START EXERCISE INPUTS
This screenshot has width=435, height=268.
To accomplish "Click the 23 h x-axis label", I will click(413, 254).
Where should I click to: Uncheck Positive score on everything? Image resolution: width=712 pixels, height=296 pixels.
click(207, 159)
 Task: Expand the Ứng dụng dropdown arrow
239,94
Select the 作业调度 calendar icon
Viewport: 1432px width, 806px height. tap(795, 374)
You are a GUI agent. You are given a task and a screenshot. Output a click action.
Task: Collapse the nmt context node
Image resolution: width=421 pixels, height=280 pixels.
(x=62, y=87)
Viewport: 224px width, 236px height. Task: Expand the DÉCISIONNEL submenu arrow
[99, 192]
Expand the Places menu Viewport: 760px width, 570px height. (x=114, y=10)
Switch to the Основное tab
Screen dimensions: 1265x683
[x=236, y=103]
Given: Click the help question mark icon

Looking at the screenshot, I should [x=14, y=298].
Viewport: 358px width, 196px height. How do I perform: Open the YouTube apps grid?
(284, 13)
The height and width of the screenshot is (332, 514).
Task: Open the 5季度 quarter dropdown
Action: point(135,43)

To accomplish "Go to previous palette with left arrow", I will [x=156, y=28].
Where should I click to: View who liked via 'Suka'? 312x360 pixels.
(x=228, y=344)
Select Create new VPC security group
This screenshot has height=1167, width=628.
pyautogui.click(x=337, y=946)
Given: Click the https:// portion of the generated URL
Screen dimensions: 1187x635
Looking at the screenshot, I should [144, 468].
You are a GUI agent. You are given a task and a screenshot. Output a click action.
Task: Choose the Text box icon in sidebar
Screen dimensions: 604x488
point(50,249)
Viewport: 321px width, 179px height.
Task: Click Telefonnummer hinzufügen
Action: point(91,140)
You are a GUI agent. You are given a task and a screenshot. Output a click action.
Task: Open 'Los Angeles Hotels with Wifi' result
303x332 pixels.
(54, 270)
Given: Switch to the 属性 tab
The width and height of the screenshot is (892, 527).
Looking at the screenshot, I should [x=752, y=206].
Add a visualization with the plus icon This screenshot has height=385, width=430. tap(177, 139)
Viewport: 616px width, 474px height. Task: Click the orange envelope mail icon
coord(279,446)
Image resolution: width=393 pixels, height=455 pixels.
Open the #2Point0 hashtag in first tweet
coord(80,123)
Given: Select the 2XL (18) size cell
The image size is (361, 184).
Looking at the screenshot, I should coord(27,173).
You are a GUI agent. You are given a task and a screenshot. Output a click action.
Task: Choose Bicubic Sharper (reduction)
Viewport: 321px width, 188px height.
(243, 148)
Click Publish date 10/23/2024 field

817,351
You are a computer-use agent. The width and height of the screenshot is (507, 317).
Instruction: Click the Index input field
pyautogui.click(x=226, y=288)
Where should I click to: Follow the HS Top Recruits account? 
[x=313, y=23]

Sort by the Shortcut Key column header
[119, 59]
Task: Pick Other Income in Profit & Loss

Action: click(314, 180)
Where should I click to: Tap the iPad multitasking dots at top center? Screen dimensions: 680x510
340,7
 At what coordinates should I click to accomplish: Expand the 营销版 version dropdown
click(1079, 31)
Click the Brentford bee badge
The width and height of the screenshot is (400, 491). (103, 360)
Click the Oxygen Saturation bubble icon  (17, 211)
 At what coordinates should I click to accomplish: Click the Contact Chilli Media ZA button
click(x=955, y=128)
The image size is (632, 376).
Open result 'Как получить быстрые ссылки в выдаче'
END EXERCISE INPUTS
Without leaving anything out, quote all the data.

> RESPONSE
This screenshot has width=435, height=268.
To accomplish "Click the 23 h x-axis label", I will click(413, 254).
Where should I click to: Uncheck Positive score on everything? Image resolution: width=712 pixels, height=296 pixels.
click(207, 159)
 Task: Expand the Ứng dụng dropdown arrow
239,94
Select the 作业调度 calendar icon
Viewport: 1432px width, 806px height. tap(795, 374)
You are a GUI agent. You are given a task and a screenshot. Output a click action.
Task: Collapse the nmt context node
Image resolution: width=421 pixels, height=280 pixels.
(x=62, y=87)
Viewport: 224px width, 236px height. Task: Expand the DÉCISIONNEL submenu arrow
[99, 192]
Expand the Places menu Viewport: 760px width, 570px height. (x=114, y=10)
Switch to the Основное tab
Screen dimensions: 1265x683
[x=236, y=103]
Given: Click the help question mark icon

Looking at the screenshot, I should [x=14, y=298].
Viewport: 358px width, 196px height. How do I perform: Open the YouTube apps grid?
(284, 13)
The height and width of the screenshot is (332, 514).
Task: Open the 5季度 quarter dropdown
Action: point(135,43)

To accomplish "Go to previous palette with left arrow", I will [x=156, y=28].
Where should I click to: View who liked via 'Suka'? 312x360 pixels.
(x=228, y=344)
Select Create new VPC security group
This screenshot has height=1167, width=628.
pyautogui.click(x=337, y=946)
Given: Click the https:// portion of the generated URL
Screen dimensions: 1187x635
Looking at the screenshot, I should [144, 468].
You are a GUI agent. You are given a task and a screenshot. Output a click action.
Task: Choose the Text box icon in sidebar
Screen dimensions: 604x488
point(50,249)
Viewport: 321px width, 179px height.
Task: Click Telefonnummer hinzufügen
Action: point(91,140)
You are a GUI agent. You are given a task and a screenshot. Output a click action.
Task: Open 'Los Angeles Hotels with Wifi' result
303x332 pixels.
(54, 270)
Given: Switch to the 属性 tab
The width and height of the screenshot is (892, 527).
Looking at the screenshot, I should [x=752, y=206].
Add a visualization with the plus icon This screenshot has height=385, width=430. tap(177, 139)
Viewport: 616px width, 474px height. Task: Click the orange envelope mail icon
coord(279,446)
Image resolution: width=393 pixels, height=455 pixels.
Open the #2Point0 hashtag in first tweet
coord(80,123)
Given: Select the 2XL (18) size cell
The image size is (361, 184).
Looking at the screenshot, I should coord(27,173).
You are a GUI agent. You are given a task and a screenshot. Output a click action.
Task: Choose Bicubic Sharper (reduction)
Viewport: 321px width, 188px height.
(243, 148)
Click Publish date 10/23/2024 field

817,351
You are a computer-use agent. The width and height of the screenshot is (507, 317).
Instruction: Click the Index input field
pyautogui.click(x=226, y=288)
Where should I click to: Follow the HS Top Recruits account? 
[x=313, y=23]

Sort by the Shortcut Key column header
[119, 59]
Task: Pick Other Income in Profit & Loss

Action: click(314, 180)
Where should I click to: Tap the iPad multitasking dots at top center? Screen dimensions: 680x510
340,7
 At what coordinates should I click to accomplish: Expand the 营销版 version dropdown
click(1079, 31)
Click the Brentford bee badge
The width and height of the screenshot is (400, 491). (103, 360)
Click the Oxygen Saturation bubble icon  (17, 211)
 At what coordinates should I click to accomplish: Click the Contact Chilli Media ZA button
click(x=955, y=128)
The image size is (632, 376).
Open result 'Как получить быстрые ссылки в выдаче'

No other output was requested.